== Excerpt provided ==
========================
Politics & Policy

The Real FAA Lesson

User fees paid by air travelers can be diverted to all manner of unrelated government spending.

That was fast. After barely a work week of hours-long airport delays and missed international connections, both parties have slunk away from the $85 billion in across-the-board cuts that were lopping $637 million from the Federal Aviation Administration’s budget. But wonks shouldn’t forget the FAA cuts too quickly. President Obama has unwittingly made the best case for privatizing the nation’s aviation-control system since controllers went on strike 32 years ago.

Air passengers were outraged this week — but they should have been doubly outraged. Unlike, say, Medicare, the FAA is supposed to be fully funded by the users of its services — in other words, the amount that passengers pay for air travel is supposed to cover the cost of those services. Since 1970, Congress and the White House have funded the FAA through a panoply of direct and indirect user fees.

When you buy a domestic airline ticket, you pay 7.5 percent of the price to the FAA, plus $3.80 per “flight segment,” indexed to inflation. International flights cost $16.70 apiece, also indexed. If you’re sending someone a gift via air freight, the carrier you choose will pay 6.25 percent of the cargo cost in FAA tax. And your airline — really, you — will pay a 4.3-cent-a-gallon tax on jet fuel.

In 2012, all those “dedicated taxes” added up to $11.6 billion. Last year, these fees funded all but 29 percent of the FAA’s operating and capital budgets. Considering that President Obama had to borrow 31 percent of last year’s general budget — which relies on general taxes rather than user fees — the FAA was more than holding its own. Plus, as the lobbying association for the airlines reminds the public, the FAA also serves private and military aircraft. “In large part,” Airlines for America notes, the general-fund subsidy “supports the nonairline functions of the FAA.” Finally, as the Government Accountability Office said in a 2011 report, “since the Trust Fund’s creation in 1970, revenues have in the aggregate generally exceeded spending commitments from FAA’s appropriations, resulting in a surplus.”
========================
Dataset entries
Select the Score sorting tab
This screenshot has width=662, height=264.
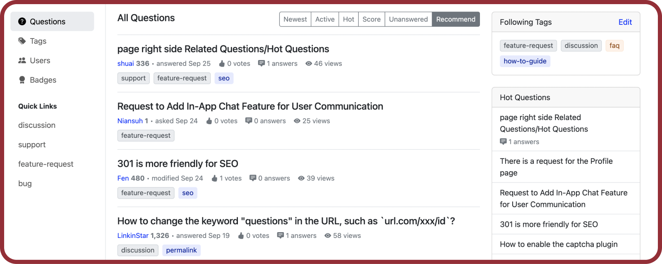tap(372, 19)
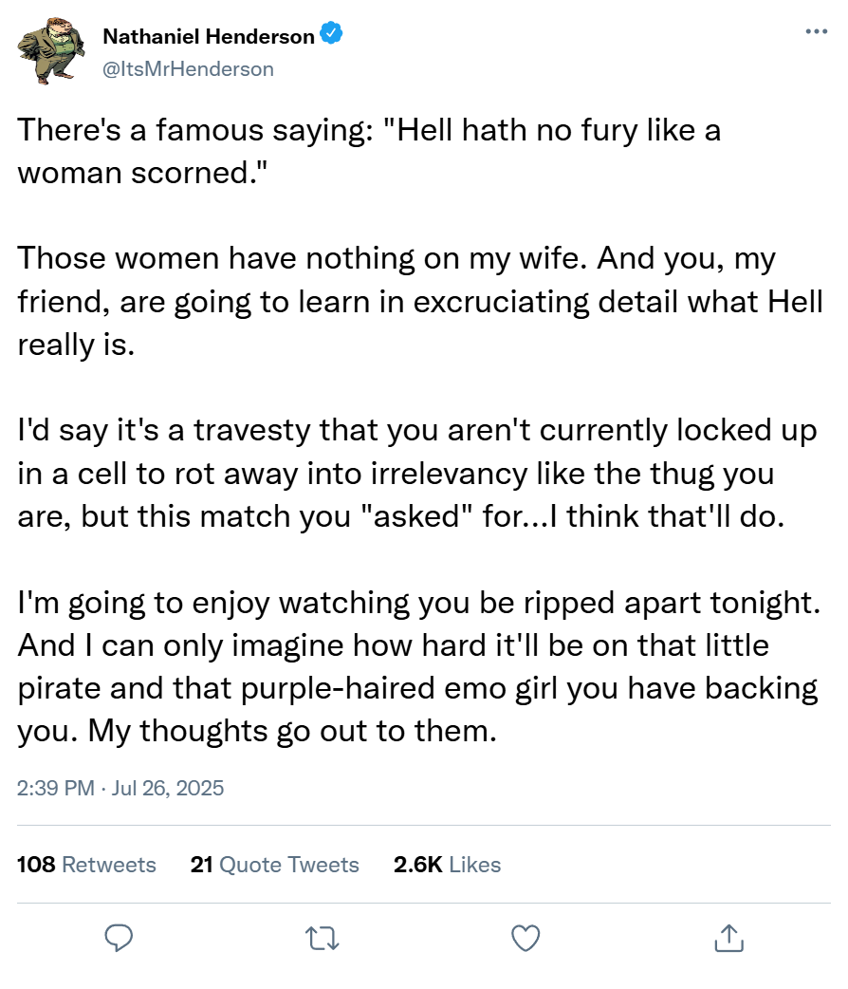Like the tweet with the heart icon

coord(525,939)
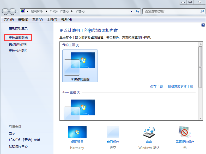Viewport: 206px width, 154px height.
Task: Click the search magnifier icon
Action: pos(202,11)
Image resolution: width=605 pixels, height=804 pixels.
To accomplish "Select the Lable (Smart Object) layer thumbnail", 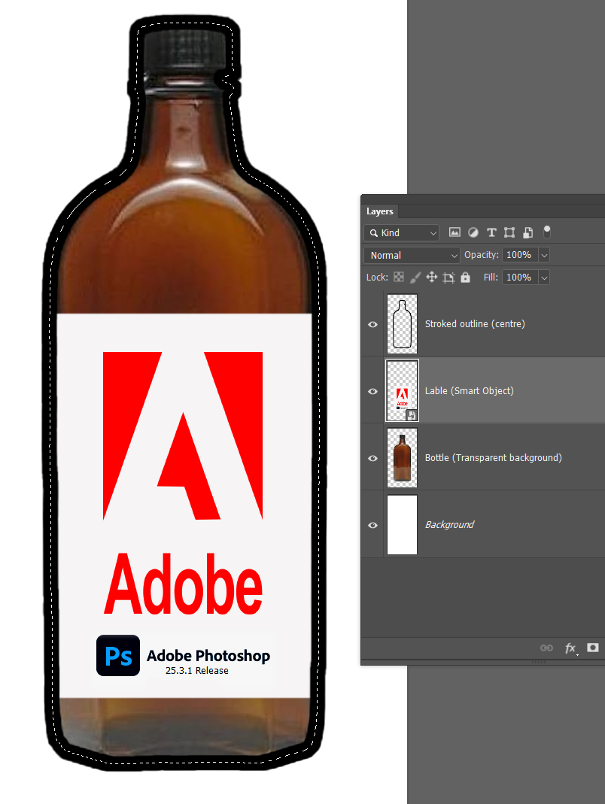I will [402, 390].
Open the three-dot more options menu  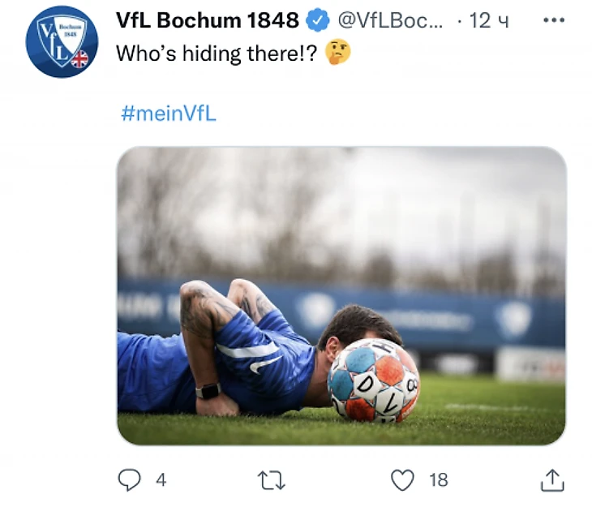(x=553, y=20)
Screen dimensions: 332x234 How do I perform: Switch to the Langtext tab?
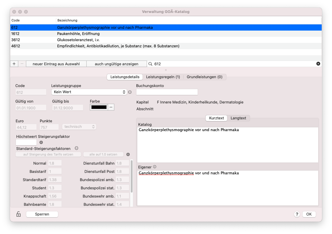click(x=238, y=118)
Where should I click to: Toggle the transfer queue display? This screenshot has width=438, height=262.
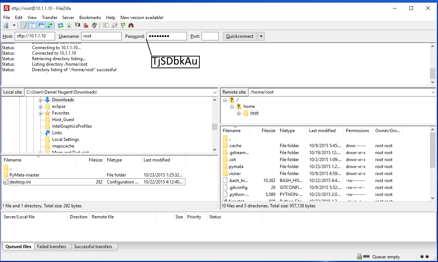(50, 25)
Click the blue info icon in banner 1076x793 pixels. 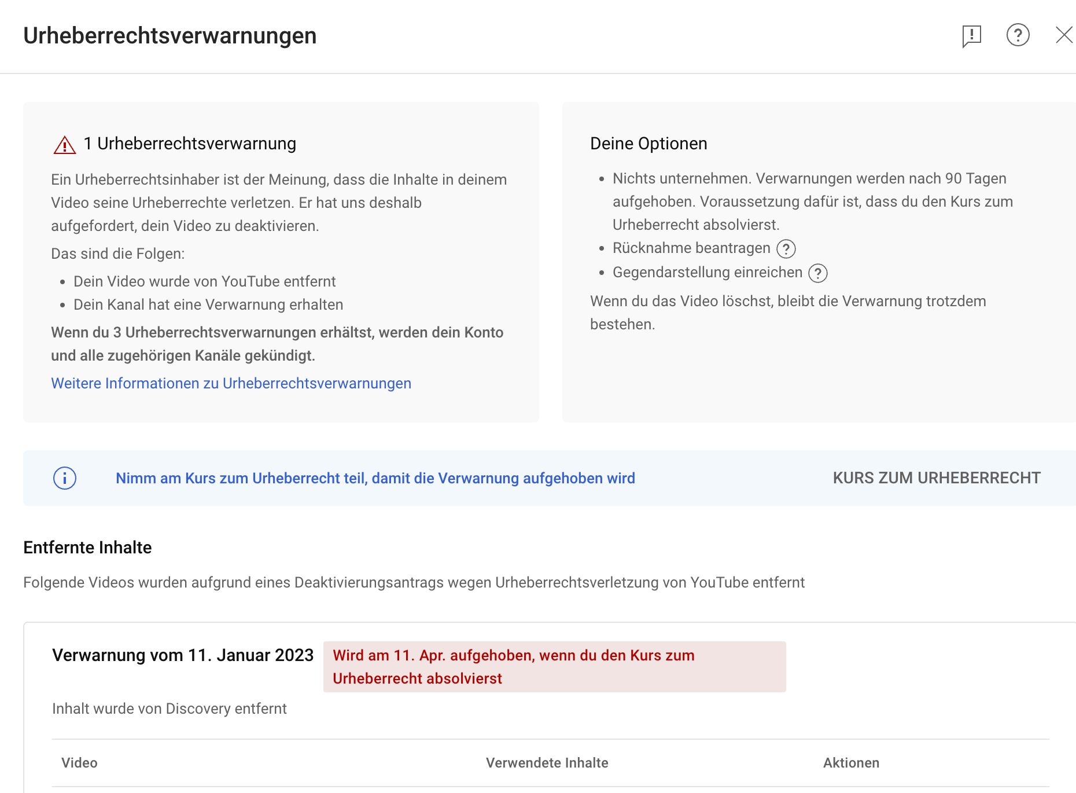(x=65, y=478)
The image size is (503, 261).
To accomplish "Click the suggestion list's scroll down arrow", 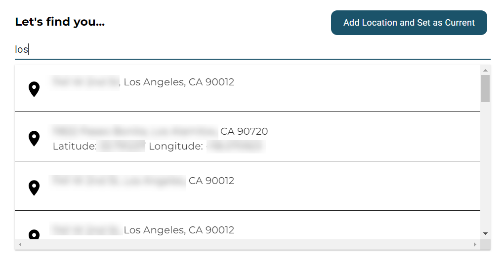I will (x=485, y=234).
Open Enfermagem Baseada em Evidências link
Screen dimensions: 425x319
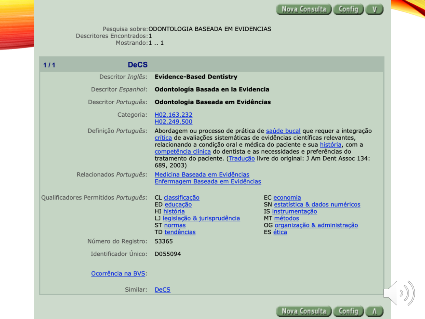pyautogui.click(x=208, y=181)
========================
== Task list ==
1 - In the article on FAA funding, what percentage of a domestic airline ticket's price is paid to the FAA?
2 - Reproduce the passage of the article on FAA funding from "Air passengers were" to "indirect user fees.".
The dataset entries were taken from a separate source and are unrelated to the article on FAA funding.

== Results in order ==
1 - 7.5 percent of the ticket price is paid to the FAA.

2 -
Air passengers were outraged this week — but they should have been doubly outraged. Unlike, say, Medicare, the FAA is supposed to be fully funded by the users of its services — in other words, the amount that passengers pay for air travel is supposed to cover the cost of those services. Since 1970, Congress and the White House have funded the FAA through a panoply of direct and indirect user fees.